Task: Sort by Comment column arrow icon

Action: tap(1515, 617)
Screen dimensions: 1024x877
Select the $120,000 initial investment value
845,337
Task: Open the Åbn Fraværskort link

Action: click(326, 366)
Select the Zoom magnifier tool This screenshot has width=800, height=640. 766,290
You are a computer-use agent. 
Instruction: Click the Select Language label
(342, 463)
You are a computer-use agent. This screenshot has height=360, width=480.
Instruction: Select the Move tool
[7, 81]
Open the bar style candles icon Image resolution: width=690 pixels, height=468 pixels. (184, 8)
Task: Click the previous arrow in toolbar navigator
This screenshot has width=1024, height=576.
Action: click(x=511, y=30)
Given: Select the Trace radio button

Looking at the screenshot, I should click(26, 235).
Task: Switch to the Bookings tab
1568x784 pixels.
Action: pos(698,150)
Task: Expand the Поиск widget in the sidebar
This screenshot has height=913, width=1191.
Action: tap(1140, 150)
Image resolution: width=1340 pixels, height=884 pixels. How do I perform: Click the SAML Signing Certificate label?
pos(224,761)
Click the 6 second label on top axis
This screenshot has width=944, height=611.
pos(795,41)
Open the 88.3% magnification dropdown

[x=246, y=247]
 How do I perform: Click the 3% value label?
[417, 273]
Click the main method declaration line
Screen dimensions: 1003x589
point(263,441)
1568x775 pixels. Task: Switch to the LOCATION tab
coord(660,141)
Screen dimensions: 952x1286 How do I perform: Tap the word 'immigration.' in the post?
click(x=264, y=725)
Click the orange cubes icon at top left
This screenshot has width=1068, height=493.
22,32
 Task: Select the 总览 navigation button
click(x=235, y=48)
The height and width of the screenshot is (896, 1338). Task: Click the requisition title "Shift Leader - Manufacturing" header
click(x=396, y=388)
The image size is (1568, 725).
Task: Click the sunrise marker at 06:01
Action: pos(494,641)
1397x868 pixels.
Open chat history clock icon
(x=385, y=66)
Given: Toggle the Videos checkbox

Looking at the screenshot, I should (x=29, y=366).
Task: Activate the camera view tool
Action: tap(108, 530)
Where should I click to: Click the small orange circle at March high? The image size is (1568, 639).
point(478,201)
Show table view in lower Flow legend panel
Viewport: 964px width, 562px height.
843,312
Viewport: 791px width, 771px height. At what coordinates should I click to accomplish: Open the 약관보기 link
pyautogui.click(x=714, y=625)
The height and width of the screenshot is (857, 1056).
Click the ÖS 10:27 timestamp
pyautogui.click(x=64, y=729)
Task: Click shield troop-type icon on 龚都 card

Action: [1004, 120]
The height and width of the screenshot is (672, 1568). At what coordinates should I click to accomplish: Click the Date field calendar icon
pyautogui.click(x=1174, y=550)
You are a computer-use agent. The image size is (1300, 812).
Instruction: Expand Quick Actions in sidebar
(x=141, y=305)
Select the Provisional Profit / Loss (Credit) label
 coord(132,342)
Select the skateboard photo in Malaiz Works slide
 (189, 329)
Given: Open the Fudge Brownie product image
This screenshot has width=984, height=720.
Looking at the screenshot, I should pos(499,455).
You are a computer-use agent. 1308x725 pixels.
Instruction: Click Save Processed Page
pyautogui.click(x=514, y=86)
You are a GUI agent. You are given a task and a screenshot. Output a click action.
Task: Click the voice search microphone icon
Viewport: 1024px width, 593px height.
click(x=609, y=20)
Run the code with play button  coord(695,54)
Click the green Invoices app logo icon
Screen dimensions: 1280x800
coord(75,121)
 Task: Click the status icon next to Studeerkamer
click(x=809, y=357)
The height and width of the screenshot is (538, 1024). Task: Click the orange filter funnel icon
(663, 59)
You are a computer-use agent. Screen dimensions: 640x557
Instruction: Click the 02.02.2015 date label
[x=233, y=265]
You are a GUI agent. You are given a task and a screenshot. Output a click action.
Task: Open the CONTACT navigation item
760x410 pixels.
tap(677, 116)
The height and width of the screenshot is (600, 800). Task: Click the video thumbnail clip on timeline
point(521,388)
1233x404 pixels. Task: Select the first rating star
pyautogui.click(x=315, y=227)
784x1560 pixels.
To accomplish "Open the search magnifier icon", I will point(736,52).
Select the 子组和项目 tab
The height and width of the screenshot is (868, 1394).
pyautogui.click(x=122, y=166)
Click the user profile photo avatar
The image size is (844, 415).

** What you have to do **
When the word "computer" shows up in a line of the entries, report that line.

** Your response **
You are a computer-use agent. 
You are a computer-use agent. This screenshot has height=360, width=480.
You are a computer-use agent. The image size is (1300, 812).
You are a computer-use agent. 1308x725 pixels.
You are a computer-use agent. Screen dimensions: 640x557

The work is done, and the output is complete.